The final goal is to count of complexity of landings by measureing all possible sequences of landings assuming that the airport regions have atmost 5 runways. Essentially, given an aircraft arriving in the same airspace region within an hour interval, how many distinct landing sequences are possible.

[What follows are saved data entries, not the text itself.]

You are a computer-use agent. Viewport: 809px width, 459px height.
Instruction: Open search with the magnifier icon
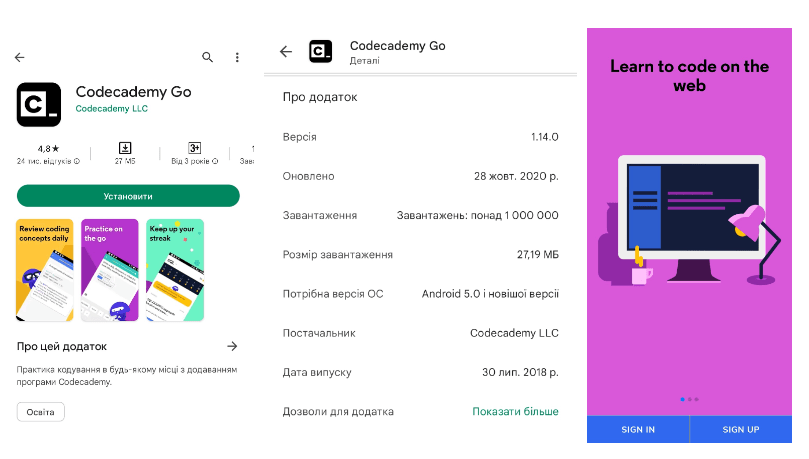click(x=207, y=57)
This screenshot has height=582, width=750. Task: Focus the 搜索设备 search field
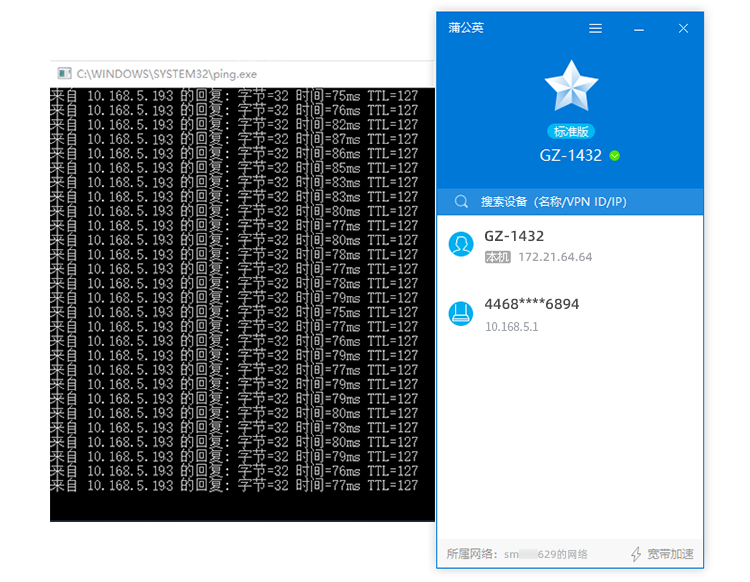570,201
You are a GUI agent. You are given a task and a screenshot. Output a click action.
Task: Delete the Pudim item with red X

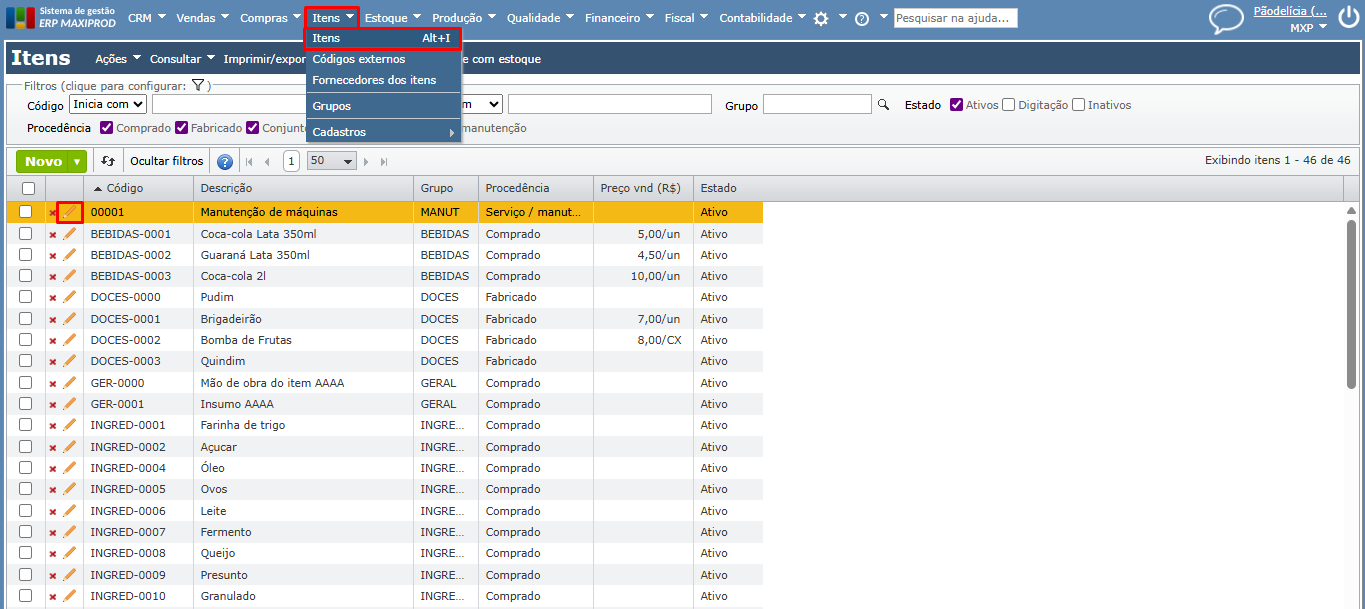53,298
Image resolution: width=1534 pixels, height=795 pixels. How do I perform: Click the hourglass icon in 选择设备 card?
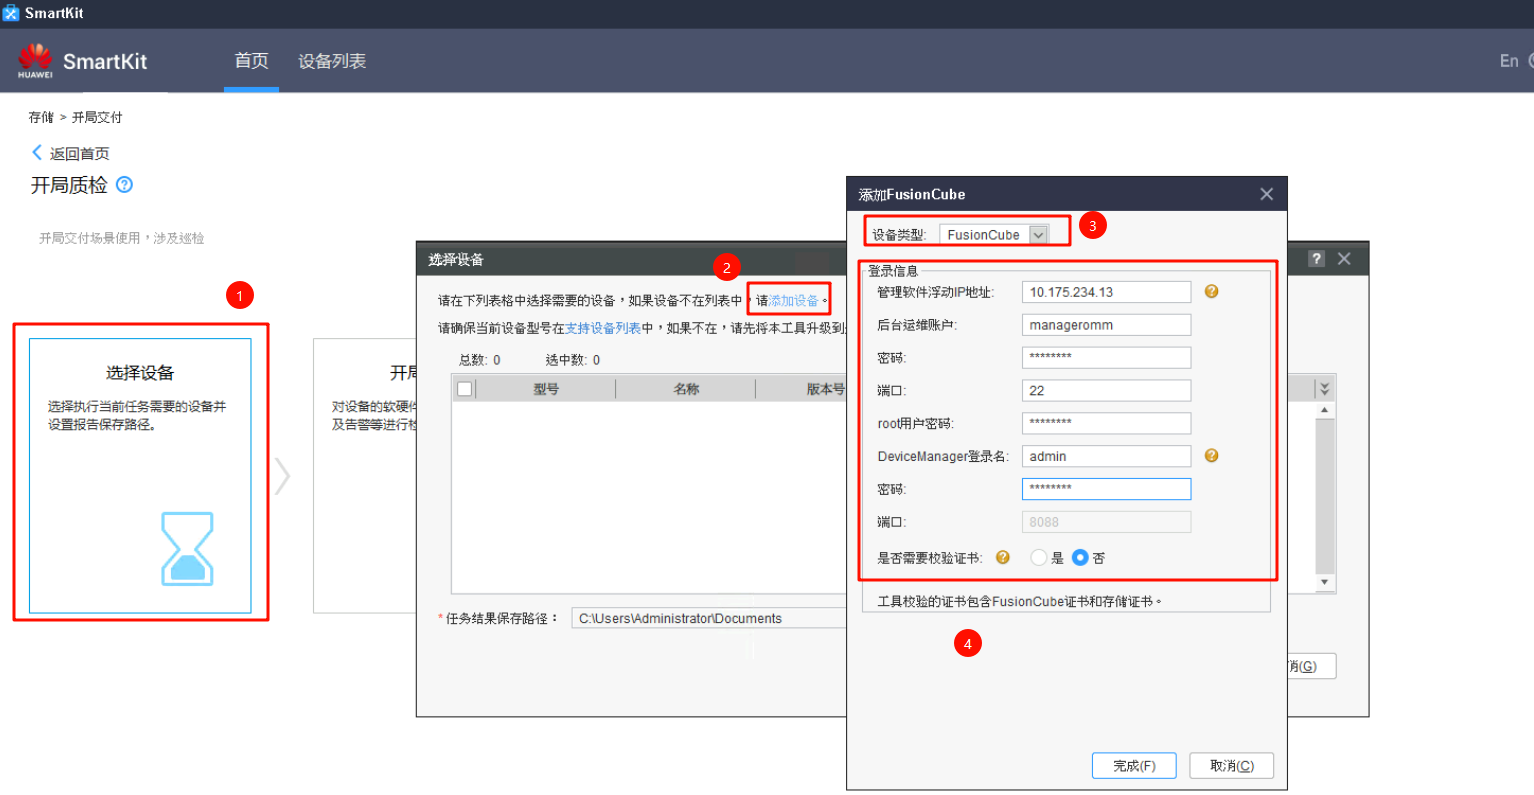(187, 549)
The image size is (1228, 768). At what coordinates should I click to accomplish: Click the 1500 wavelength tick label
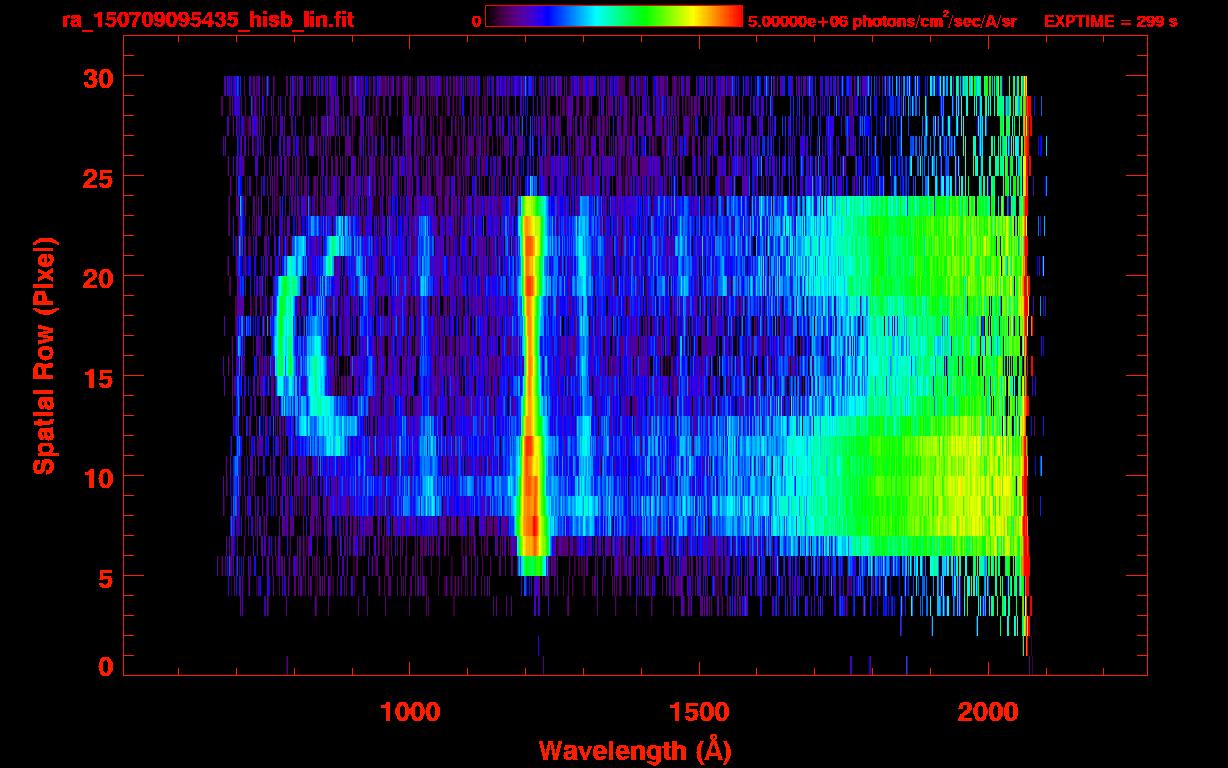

**Do not change the code below.**

In [12]:
from pyspark.sql import SparkSession

spark = SparkSession.\
        builder.\
        appName("pyspark-notebook").\
        master("spark://spark-master:7077").\
        config("spark.executor.memory", "512m").\
        getOrCreate()


In [13]:
sc = spark.sparkContext

**Edit the following code cell only for Question 2 and 3.**

In [14]:
import csv
from datetime import datetime
from math import radians, cos, sin, asin, sqrt, comb

def parse_csv(path):
    return sc.textFile(path).mapPartitionsWithIndex(
        lambda idx, it: iter(list(it)[1:]) if idx == 0 else it
    ).map(lambda line: next(csv.reader([line])))

def parse_time(ts):
    return datetime.strptime(ts, "%Y-%m-%d %H:%M:%S.%f")

# Haversine distance in miles
def haversine(lat1, lon1, lat2, lon2):
    R = 3956  # radius of Earth in miles
    dlat, dlon = radians(lat2 - lat1), radians(lon2 - lon1)
    a = sin(dlat / 2)**2 + cos(radians(lat1)) * cos(radians(lat2)) * sin(dlon / 2)**2
    return 2 * R * asin(sqrt(a))

# Total number of landing sequence (at most 4 planes can land simultaneously)
def sequence(n):
    if n == 0: return 1
    return sum(comb(n - 1, g - 1) * sequence(n - g) for g in range(1, min(5, n) + 1))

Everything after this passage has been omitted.